Twelve people voted by proxy in the last municipal election. Why then, asked Coun. Roslyn Woodcock at the May 28 standing committees meeting, has proxy voting been such a concern for Whitehorse city council in recent weeks?
Mayor and council are considering an elections procedures bylaw, which lays out the regulations and processes for the 2018 municipal election. Included in the bylaw is a section on proxy voting.
Proxy voting is when someone delegates their voting power to another person so that person can vote in their absence.
Council has repeatedly raised concerns, including potential misuse by proxy voters.
“Why do we care?” asked Woodcock, saying she assumed the number 12 was standard for proxy votes cast. “Why is this a big deal?”
“It’s a big deal because that’s 12 people who would otherwise not be able to vote,” said Norma Felker, assistant city clerk. “And it is everybody’s right to vote and it is also everybody’s responsibility to vote.”

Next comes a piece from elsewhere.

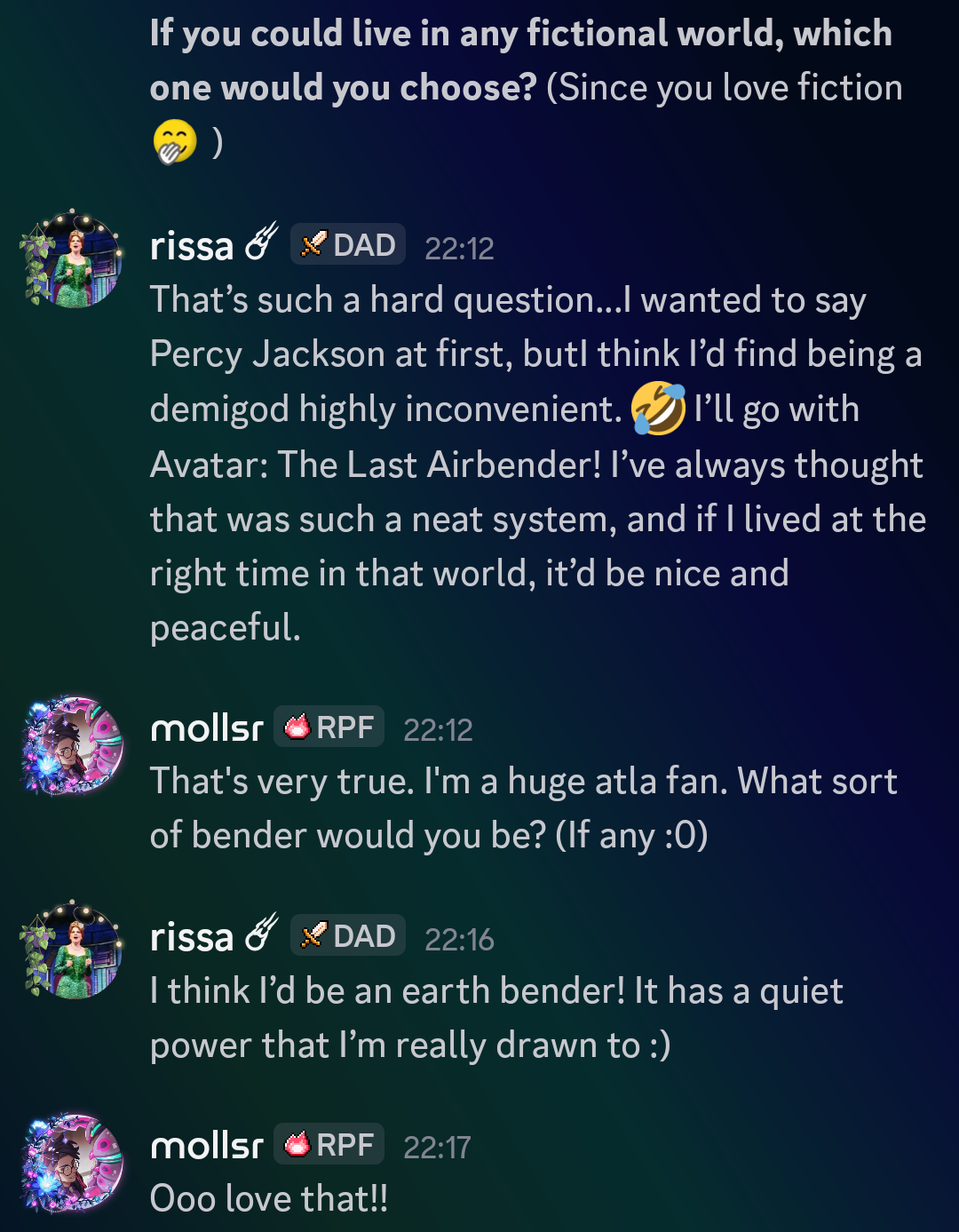Screen dimensions: 959x1232
Task: Click the rolling laughing emoji in rissa's message
Action: pyautogui.click(x=658, y=409)
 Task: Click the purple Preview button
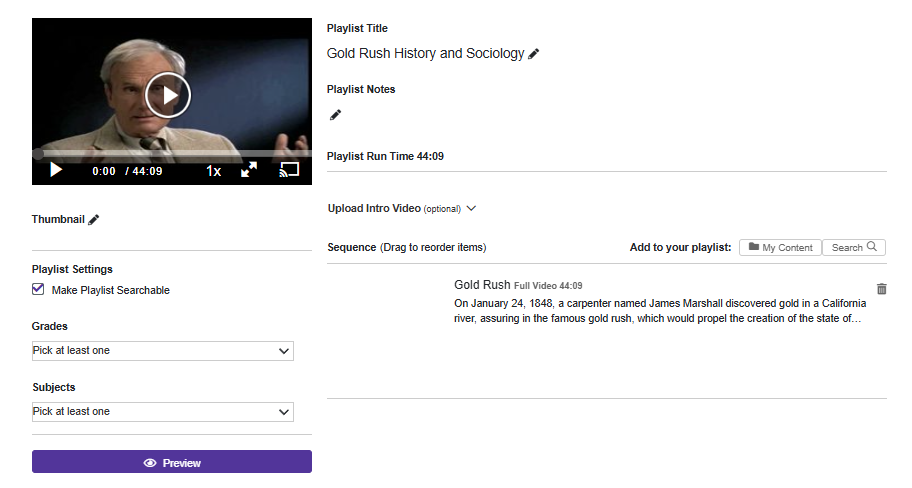pos(172,462)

“Why would we be concerned enough to make a fuss about the proxy?” Woodcock asked. “Because it’s in place now. Why wouldn’t we want it?”
“I don’t understand any reason why we would not want it,” said Felker. “Because the assumption is always going to be that if you appoint somebody to be your proxy you are going to appoint somebody that you trust to vote as you wish them to vote.”
In the last election, Felker said no fewer than four ballots came in after the polls closed last year, three of which had been couriered by residents who were not in town to vote.
“Due to the vagaries of Canada Post, and the fact that, not only Canada Post, but other courier companies do not include Whitehorse in their guaranteed delivery schedules, we do not have a way to make sure that we have a way to mail a ballot out and get it back in time to be counted,” said Felker.
Coun. Samson Hartland had previously suggested online voting as an option for those who might be out of town during the election, but this week Felker said the process for introducing online and telephone voting is lengthy.
If council wanted to establish it for the 2021 election, for example, she said city staff would have to start working on it now.
Councillors Betty Irwin and Dan Boyd questioned Felker around the type of proxy allowed under the bylaw. Felker explained that the “limited” proxy vote allowed differs from a “general” proxy. While general allows a proxy voter to vote for a candidate of their choosing, limited gives direct instruction on how to cast a vote.
Felker said the process is regulated, with proxy forms available as early as the first week of August. She also told council that an individual can only be a proxy voter for one resident. People can’t go out and get four or five proxies.
Hartland said he wasn’t sold on including proxy voting as an option, and said he’s interested in considering online or over-the-phone voting in future elections. Boyd said he’d be interested in keeping the proxy section in the bylaw with some tighter language that makes clear limited proxy is the type allowed.
The bylaw will come back for a vote in June.